ドアノブ

公開日: 心霊体験 | 本当にあった怖い話

doorknob

ドアノブという単語を見て嫌な体験を思い出した。

少し迷ったが書いてみようと思う。拙い文章だけど興味のある人は読んで欲しい。

以前、とある地方のアパートに住んでいた。霊感とかは自分では全くないと思うし、幽霊とか見た事はなかった。

自分の住んでいた部屋は、6畳と、4畳半の2部屋があって一階の端の部屋。それまでは本当にに何もなく、普通に暮らしてた。

でも、ある日から突然、おかしい事が起き始めた。

奇妙な音…、4畳半の部屋で寝ていると6畳の部屋でだれかがボソボソ喋っているような音がする。

最初は気にしなかった。というより、気味が悪くて考えないようにしてた。電気も点けっ放しで寝るようになった。

でもそれが、一週間、十日と続いてくると流石に気が参ってしまった。

ノイローゼになりそうだった。

仕事先から家には帰らず、同僚や上司の家に泊まり歩く日が続いた。

人には話せなかった。根性なし、度胸なしと言われるのが恥ずかしかったから。

5日ぐらい帰らなかった。でも流石に訳を隠して人の家に泊まる続けるのもそろそろ限界だった。

それで思い切って一人の同僚に訳を話した。不思議とすんなり信じてくれた。

多分、自分に気を遣ってくれたのだと思う。真面目にノイローゼ寸前だったから。

次の日は休日だったし、同僚も一緒に自分の家に来てくれる事になった。

同僚がドアを開けようとした。普通に中に入ろうとドアノブを回したんだと思う。

その瞬間、同僚が立ち止まった。

「今…向こうでノブ、誰か回したぞ…」

鳥肌が立った。同僚も身じろぎ一つせず立ちすくんでいる。

同僚が小さな悲鳴のようなものを立て、「バッ」という感じでノブから手を離した。

自分達が見たものは独りでにガチャガチャ音を立てるドアノブ。

明らかにドアの向こうには誰かがいて、自分達が部屋に入る事を拒んでいるような感じだった。

同僚と自分は、怖くなりそこを駆け足で逃げ出した。

しかし、冷静に考えると、もしかすると誰か中にいたんじゃないか…そんなことも思い、思い切って同僚と警察に行った。
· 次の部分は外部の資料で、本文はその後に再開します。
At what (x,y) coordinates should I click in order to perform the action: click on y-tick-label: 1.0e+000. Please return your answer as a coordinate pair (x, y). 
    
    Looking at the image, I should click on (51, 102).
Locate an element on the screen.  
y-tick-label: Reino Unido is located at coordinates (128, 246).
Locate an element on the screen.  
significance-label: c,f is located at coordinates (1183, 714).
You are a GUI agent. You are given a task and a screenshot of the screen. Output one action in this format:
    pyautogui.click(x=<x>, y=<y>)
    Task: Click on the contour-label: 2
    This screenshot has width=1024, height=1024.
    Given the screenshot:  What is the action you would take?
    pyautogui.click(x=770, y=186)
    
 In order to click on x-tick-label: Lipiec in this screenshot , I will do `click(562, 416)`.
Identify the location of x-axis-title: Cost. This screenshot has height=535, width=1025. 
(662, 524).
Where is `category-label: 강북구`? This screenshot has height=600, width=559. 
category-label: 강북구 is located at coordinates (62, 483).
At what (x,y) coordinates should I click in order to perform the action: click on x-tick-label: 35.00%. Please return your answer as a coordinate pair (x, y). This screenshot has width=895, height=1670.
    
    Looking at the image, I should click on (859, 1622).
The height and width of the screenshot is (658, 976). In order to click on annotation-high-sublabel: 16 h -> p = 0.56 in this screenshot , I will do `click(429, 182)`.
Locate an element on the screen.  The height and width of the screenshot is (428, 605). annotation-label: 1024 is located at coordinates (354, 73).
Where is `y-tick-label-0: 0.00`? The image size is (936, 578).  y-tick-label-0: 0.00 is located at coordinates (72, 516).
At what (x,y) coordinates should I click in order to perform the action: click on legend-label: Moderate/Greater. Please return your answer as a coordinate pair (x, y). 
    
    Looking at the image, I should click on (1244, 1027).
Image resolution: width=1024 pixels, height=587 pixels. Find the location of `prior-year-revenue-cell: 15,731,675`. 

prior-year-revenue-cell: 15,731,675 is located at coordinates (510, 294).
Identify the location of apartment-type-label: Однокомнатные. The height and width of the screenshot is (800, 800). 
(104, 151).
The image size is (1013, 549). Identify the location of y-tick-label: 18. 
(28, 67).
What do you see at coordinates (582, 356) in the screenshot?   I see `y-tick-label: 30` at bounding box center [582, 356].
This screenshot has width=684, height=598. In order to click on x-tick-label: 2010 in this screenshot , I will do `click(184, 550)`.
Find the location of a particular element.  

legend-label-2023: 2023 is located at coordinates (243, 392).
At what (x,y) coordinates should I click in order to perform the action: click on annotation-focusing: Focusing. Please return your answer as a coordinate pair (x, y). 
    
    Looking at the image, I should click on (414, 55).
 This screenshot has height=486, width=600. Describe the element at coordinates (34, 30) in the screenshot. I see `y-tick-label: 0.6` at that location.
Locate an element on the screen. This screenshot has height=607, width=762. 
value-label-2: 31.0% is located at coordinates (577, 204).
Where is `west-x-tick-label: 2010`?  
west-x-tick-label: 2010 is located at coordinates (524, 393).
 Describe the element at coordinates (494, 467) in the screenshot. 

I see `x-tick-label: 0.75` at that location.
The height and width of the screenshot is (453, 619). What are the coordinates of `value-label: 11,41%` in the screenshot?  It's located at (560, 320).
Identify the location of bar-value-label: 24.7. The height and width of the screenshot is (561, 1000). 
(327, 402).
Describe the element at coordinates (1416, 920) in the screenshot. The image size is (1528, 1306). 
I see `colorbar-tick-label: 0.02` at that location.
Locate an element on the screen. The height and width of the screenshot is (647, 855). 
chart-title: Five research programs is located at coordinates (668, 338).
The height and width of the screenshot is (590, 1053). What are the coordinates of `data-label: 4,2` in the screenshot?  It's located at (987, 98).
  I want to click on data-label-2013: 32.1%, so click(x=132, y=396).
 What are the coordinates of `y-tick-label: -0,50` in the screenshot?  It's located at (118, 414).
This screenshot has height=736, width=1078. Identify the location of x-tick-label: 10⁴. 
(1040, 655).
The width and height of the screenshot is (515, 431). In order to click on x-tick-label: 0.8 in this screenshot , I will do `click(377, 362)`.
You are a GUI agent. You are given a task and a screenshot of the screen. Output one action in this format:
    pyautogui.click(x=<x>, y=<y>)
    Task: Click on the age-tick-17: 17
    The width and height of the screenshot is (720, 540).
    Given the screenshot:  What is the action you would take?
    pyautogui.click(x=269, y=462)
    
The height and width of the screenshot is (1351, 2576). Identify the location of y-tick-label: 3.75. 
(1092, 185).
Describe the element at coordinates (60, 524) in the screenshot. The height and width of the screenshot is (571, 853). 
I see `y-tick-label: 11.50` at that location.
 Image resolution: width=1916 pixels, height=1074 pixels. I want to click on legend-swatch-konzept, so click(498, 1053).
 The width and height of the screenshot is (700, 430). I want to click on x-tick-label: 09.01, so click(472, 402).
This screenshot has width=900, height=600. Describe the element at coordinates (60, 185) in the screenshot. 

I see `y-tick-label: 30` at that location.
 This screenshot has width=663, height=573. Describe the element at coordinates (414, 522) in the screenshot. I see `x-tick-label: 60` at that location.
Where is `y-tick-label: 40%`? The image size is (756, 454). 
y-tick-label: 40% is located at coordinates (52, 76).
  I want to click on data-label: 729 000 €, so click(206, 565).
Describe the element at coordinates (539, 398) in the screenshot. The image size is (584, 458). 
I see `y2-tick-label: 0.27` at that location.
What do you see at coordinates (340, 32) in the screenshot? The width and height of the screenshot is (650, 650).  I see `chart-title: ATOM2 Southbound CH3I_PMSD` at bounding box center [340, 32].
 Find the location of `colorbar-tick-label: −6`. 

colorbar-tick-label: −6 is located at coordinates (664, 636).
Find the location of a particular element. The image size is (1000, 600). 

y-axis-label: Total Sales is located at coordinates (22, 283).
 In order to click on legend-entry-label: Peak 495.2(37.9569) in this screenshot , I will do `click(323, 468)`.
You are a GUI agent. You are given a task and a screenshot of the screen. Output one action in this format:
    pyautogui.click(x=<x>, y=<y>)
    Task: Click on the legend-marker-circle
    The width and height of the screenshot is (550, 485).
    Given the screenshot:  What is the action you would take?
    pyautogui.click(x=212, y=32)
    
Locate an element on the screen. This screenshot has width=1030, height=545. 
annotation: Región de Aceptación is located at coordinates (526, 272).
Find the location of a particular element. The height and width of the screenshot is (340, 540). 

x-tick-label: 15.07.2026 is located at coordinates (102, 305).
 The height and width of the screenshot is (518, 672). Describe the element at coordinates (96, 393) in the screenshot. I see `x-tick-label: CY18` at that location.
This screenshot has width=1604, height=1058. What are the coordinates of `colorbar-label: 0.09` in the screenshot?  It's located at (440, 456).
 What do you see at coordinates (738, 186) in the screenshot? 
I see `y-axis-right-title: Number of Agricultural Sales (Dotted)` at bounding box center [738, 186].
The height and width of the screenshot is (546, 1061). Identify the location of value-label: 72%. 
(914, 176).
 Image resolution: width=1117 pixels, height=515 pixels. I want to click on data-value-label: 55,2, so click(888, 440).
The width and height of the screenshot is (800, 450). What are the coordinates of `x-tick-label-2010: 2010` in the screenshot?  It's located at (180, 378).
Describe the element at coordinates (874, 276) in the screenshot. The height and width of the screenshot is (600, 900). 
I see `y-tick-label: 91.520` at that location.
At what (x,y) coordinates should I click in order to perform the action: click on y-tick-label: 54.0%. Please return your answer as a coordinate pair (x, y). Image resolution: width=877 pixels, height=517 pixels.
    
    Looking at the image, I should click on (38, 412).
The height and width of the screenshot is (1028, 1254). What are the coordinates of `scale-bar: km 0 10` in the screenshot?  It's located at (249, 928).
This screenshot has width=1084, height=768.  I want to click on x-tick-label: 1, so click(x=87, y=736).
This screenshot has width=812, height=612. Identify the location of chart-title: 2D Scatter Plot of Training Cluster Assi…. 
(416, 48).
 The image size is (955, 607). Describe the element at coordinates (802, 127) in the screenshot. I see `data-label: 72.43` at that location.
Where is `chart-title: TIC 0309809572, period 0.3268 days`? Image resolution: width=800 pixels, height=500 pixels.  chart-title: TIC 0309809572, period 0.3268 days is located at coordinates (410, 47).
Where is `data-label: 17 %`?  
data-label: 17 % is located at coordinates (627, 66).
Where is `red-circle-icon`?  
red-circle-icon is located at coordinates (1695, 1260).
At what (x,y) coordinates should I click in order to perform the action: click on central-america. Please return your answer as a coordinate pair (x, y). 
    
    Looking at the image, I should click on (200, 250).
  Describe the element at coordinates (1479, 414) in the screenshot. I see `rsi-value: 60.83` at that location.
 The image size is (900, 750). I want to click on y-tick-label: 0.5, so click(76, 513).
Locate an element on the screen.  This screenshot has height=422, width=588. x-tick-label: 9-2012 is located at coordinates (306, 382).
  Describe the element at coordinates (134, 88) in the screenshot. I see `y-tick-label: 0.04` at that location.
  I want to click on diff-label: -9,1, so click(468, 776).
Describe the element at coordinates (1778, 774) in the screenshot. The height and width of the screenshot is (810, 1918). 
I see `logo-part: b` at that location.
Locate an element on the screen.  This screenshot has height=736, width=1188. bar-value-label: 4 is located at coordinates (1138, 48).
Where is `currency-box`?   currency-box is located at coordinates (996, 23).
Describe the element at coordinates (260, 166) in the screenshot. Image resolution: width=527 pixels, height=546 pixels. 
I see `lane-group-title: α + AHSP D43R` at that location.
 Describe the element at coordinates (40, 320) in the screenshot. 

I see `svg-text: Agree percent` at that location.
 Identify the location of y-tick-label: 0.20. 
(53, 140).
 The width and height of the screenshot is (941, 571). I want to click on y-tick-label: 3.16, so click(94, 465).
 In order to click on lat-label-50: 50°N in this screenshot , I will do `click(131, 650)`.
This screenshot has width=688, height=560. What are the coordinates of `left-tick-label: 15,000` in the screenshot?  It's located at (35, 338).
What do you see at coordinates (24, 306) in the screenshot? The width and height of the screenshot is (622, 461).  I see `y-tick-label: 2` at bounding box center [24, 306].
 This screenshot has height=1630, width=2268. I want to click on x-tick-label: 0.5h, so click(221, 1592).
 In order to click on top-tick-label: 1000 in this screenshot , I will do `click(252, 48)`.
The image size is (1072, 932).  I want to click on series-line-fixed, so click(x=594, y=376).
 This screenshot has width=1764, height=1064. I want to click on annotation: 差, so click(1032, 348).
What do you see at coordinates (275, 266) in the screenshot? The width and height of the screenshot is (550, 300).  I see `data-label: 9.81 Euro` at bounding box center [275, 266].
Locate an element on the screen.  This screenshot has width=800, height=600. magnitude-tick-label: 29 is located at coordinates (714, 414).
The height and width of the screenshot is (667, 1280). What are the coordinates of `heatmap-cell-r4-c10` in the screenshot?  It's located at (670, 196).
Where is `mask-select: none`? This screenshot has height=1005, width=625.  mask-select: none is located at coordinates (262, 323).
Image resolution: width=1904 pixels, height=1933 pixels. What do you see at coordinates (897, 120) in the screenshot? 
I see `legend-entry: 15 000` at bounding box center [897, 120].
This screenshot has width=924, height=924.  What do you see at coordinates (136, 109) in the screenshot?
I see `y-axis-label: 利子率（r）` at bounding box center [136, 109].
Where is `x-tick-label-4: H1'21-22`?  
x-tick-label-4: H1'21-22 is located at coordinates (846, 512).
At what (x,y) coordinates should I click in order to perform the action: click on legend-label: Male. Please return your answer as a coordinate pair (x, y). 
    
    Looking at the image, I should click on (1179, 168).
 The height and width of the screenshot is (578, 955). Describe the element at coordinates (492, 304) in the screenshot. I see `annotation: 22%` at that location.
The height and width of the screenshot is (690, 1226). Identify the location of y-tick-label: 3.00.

何者かが部屋の中にいるようなんです。と言うとお巡りさんが2人、一緒に来てくれた。連絡も受けて、管理人さんも来てくれる事になった。

お巡りさんと一緒に自分の家まで行った。お巡りさんは中を見てきますので…と言うと家の中に入っていった。鍵は開けたままだった。

お巡りさんに部屋の中に入るよう言われて部屋に入った。

「盗まれたものは何か無いか?」「荒らされてはいないか?」 等の質問をされたが、部屋の様子は以前と変わらなかった。

お巡りさんは、「近頃この辺も物騒ですので、もし何かあったら構わずに通報してください」と言い残すと帰って行った。

それから少し遅れて管理人さんがやって来た。自分は単刀直入に訊いた。「この部屋で以前何か無かったのか?」と。

自分の体験した事も全て話した。

しかし、管理人さんは何も思いつかないと言う。

こういう仕事をしてればそういう怪談めいた話は聞くこともあるが、自分が見ているところにはそういう因縁めいた所は一つもないと言う。

私と同僚と管理人さん、3人で私の部屋の前の廊下でそんな話をしていると、またドアノブがガチャガチャ言い始めた。気が狂いそうになった。

その後、自分はすぐ引っ越した。業者に全部頼み、自分は引越しには立ち会ったが、部屋には一歩も入らなかった。

管理人さんに挨拶に行くと、御祓いを頼んだよと言っていた。

同僚は今でもドアノブを掴む事に何とも言えない恐怖を感じるそうだ。

自分も今になるとだいぶ落ち着いたと思うけれど、未だにドアノブを見る事が怖い。

ここにこうして書き込む事によって、自分の恐怖心は薄れるかと思ったが、かえって鮮明に思い出してしまった。